Instructions to follow »
Reproduce these entries line for line, with nothing changed.

-- begin Records for processing --

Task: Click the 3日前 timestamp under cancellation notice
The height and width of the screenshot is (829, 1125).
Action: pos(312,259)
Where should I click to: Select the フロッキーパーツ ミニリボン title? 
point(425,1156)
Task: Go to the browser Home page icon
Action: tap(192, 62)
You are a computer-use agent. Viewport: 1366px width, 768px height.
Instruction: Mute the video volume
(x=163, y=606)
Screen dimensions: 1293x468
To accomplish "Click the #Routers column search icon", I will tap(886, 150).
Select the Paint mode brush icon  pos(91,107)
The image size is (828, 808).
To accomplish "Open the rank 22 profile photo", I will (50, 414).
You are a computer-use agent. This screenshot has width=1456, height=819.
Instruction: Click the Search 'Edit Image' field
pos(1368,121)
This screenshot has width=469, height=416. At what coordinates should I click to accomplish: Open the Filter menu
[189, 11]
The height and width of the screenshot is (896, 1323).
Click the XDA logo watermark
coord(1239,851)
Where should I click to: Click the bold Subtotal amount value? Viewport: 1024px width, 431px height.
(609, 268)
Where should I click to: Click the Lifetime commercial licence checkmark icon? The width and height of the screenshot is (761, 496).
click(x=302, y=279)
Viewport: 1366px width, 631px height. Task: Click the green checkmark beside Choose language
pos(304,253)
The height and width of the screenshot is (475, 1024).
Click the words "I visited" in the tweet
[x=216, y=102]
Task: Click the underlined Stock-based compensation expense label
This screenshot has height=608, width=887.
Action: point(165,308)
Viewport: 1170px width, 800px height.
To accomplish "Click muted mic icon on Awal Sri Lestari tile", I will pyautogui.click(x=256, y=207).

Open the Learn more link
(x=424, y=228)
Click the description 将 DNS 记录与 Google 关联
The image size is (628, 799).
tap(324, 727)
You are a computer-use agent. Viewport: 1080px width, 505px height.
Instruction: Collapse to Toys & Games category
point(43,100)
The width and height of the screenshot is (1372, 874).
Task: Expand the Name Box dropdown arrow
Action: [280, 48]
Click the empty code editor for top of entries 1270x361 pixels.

-- end Records for processing --

Reply to the task »
Task: Click the 3日前 timestamp under cancellation notice
The height and width of the screenshot is (829, 1125).
Action: pos(312,259)
Where should I click to: Select the フロッキーパーツ ミニリボン title? 
point(425,1156)
Task: Go to the browser Home page icon
Action: tap(192, 62)
You are a computer-use agent. Viewport: 1366px width, 768px height.
Instruction: Mute the video volume
(x=163, y=606)
Screen dimensions: 1293x468
To accomplish "Click the #Routers column search icon", I will tap(886, 150).
Select the Paint mode brush icon  pos(91,107)
The image size is (828, 808).
To accomplish "Open the rank 22 profile photo", I will (50, 414).
You are a computer-use agent. This screenshot has width=1456, height=819.
Instruction: Click the Search 'Edit Image' field
pos(1368,121)
This screenshot has width=469, height=416. At what coordinates should I click to accomplish: Open the Filter menu
[189, 11]
The height and width of the screenshot is (896, 1323).
Click the XDA logo watermark
coord(1239,851)
Where should I click to: Click the bold Subtotal amount value? Viewport: 1024px width, 431px height.
(609, 268)
Where should I click to: Click the Lifetime commercial licence checkmark icon? The width and height of the screenshot is (761, 496).
click(x=302, y=279)
Viewport: 1366px width, 631px height. Task: Click the green checkmark beside Choose language
pos(304,253)
The height and width of the screenshot is (475, 1024).
Click the words "I visited" in the tweet
[x=216, y=102]
Task: Click the underlined Stock-based compensation expense label
This screenshot has height=608, width=887.
Action: point(165,308)
Viewport: 1170px width, 800px height.
To accomplish "Click muted mic icon on Awal Sri Lestari tile", I will pyautogui.click(x=256, y=207).

Open the Learn more link
(x=424, y=228)
Click the description 将 DNS 记录与 Google 关联
The image size is (628, 799).
tap(324, 727)
You are a computer-use agent. Viewport: 1080px width, 505px height.
Instruction: Collapse to Toys & Games category
point(43,100)
The width and height of the screenshot is (1372, 874).
Task: Expand the Name Box dropdown arrow
Action: [280, 48]
Click the empty code editor for top of entries 1270x361 pixels.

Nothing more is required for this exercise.